A Focus on Hypogonadism and Diseases of Aging

Hypogonadism is a major medical challenge leading to a significant detriment in the quality of life and adversely affecting the function of multiple organ systems ^1,2. Aside from the well-described symptoms of hypogonadism including; reduced libido, infertility, decreased energy, poor concentration and memory and increased body fat, chronic hypogonadism is strongly associated with several age-related diseases including Alzheimer’s disease ^3-6, obesity, Type 2 diabetes⁷, and osteoporosis ^8-10.

Hypogonadism can result from a defect within the gonads (primary) or from a defect that lies outside the gonads (secondary).
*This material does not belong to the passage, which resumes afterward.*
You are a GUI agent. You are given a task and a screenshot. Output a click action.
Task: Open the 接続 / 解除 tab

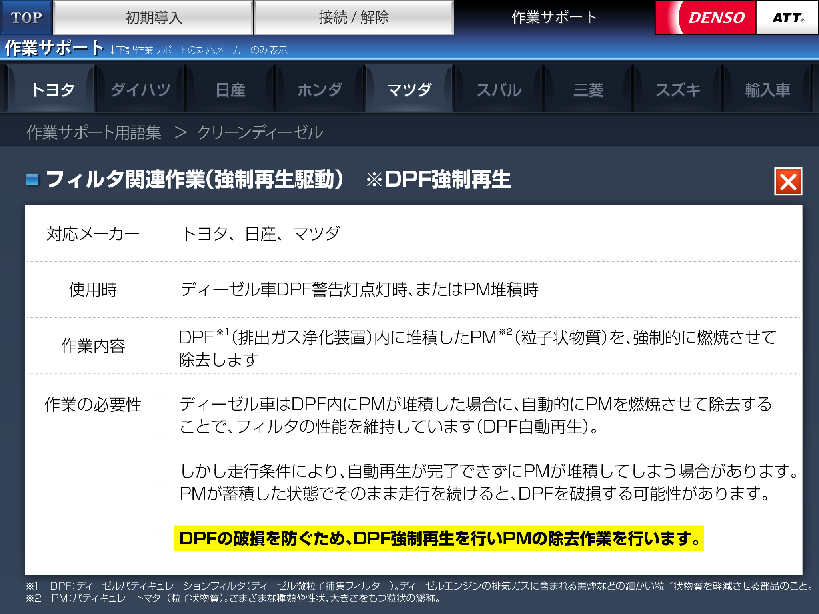354,18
Aging is the greatest cause of primary hypogonadism. All women post-menopause are hypogonadal. Similarly, all men over 50 years of age suffer from some degree of hypogonadism due to the 1-2% loss of Leydig and Sertoli cell function each year after 30 years of age.

Over 2.4 billion people around the world suffer from a reduced capability to maintain hormone balance (hypogonadism), whether from age or an early onset form of hypogonadism. This reduced balance is directly correlated to age-related diseases like Alzheimer’s disease, heart disease, cancer, type II diabetes and osteoporosis, which afflict over 100 million people in the United States alone. JangoBio’s therapies are intended to address all adults over the age of 50, in addition to the current hormone replacement therapy (HRT) market. Reducing the prevalence of these diseases even by a slight degree would significantly lower the costs on medical systems worldwide.
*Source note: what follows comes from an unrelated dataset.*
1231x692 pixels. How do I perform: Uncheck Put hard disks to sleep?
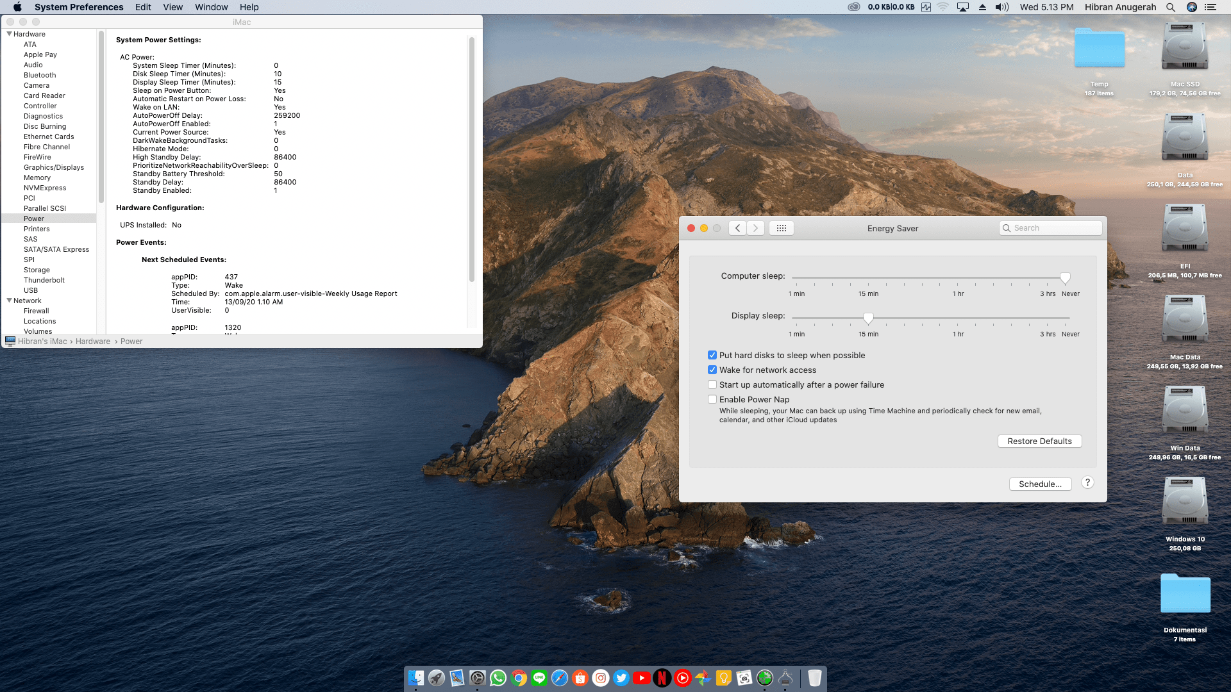(x=712, y=355)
¹Tsujimura, A. The Relationship between Testosterone Deficiency and Men’s Health. World J Mens Health 31, 126-135, doi:10.5534/wjmh.2013.31.2.126 (2013).

²Wang, C. et al. Investigation, treatment, and monitoring of late-onset hypogonadism in males: ISA, ISSAM, EAU, EAA, and ASA recommendations. Eur Urol 55, 121-130, doi:10.1016/j.eururo.2008.08.033 (2009).
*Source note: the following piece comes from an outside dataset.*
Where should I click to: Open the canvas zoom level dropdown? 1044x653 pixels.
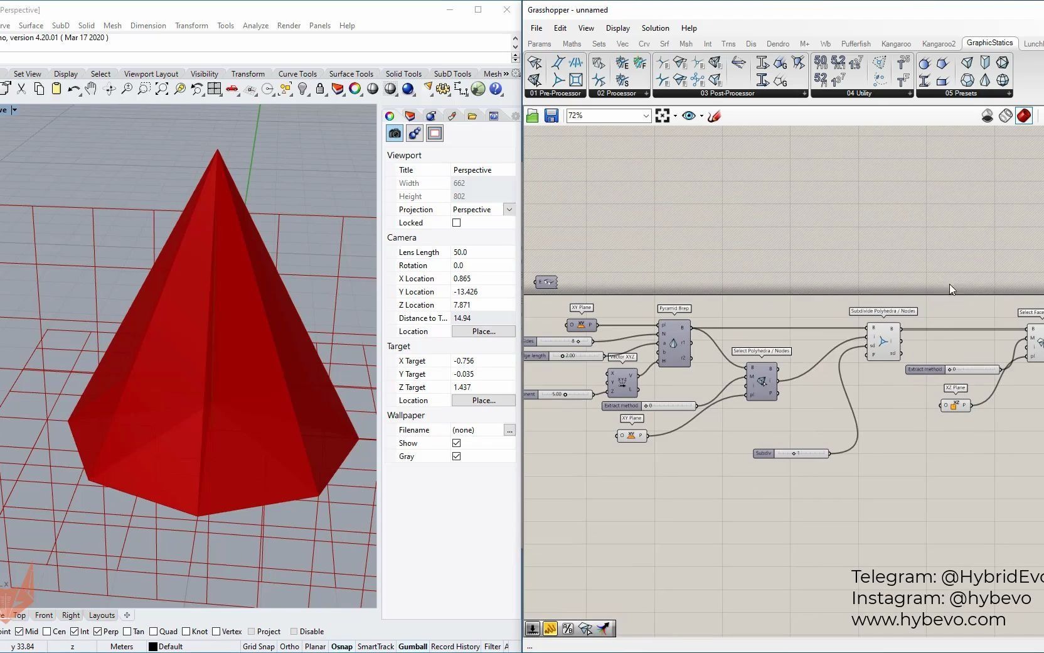(x=646, y=116)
³Atwood, C. S. et al. Dysregulation of the hypothalamic-pituitary-gonadal axis with menopause and andropause promotes neurodegenerative senescence. Journal of neuropathology and experimental neurology 64, 93-103 (2005).

⁴Atwood, C. & Vadakkadath Meethal, S. in Hormones in Neurodegeneration, Neuroprotection and Neurogenesis (eds Achille Gravanis & Synthia Mellon) Ch. 18, 305-319 (WILEY-VCH Verlag GmbH & Co. KgaA, 2011).

⁵Atwood, C. S. & Bowen, R. L. A Unified Hypothesis of Early- and Late-Onset Alzheimer’s Disease Pathogenesis. Journal of Alzheimer’s disease : JAD 47, 33-47, doi:10.3233/JAD-143210 (2015).

⁶Bowen, R. L., Perry, G., Xiong, C., Smith, M. A. & Atwood, C. S. A clinical study of lupron depot in the treatment of women with Alzheimer’s disease: preservation of cognitive function in patients taking an acetylcholinesterase inhibitor and treated with high dose lupron over 48 weeks. Journal of Alzheimer’s disease : JAD 44, 549-560, doi:10.3233/JAD-141626 (2015).

⁷Mulligan, T., Frick, M. F., Zuraw, Q. C., Stemhagen, A. & McWhirter, C. Prevalence of hypogonadism in males aged at least 45 years: the HIM study. Int J Clin Pract 60, 762-769, doi:10.1111/j.1742-1241.2006.00992.x (2006).

⁸Maggi, M., Schulman, C., Quinton, R., Langham, S. & Uhl-Hochgraeber, K. The burden of testosterone deficiency syndrome in adult men: economic and quality-of-life impact. J Sex Med 4, 1056-1069, doi:10.1111/j.1743-6109.2007.00531.x (2007).

⁹Bhasin, S. et al. Testosterone therapy in men with androgen deficiency syndromes: an Endocrine Society clinical practice guideline. The Journal of clinical endocrinology and metabolism 95, 2536-2559, doi:10.1210/jc.2009-2354 (2010).

¹⁰Atwood, C. S. & Bowen, R. L. The reproductive-cell cycle theory of aging: an update. Experimental Gerontology 46, 100-107, doi:10.1016/j.exger.2010.09.007 (2011).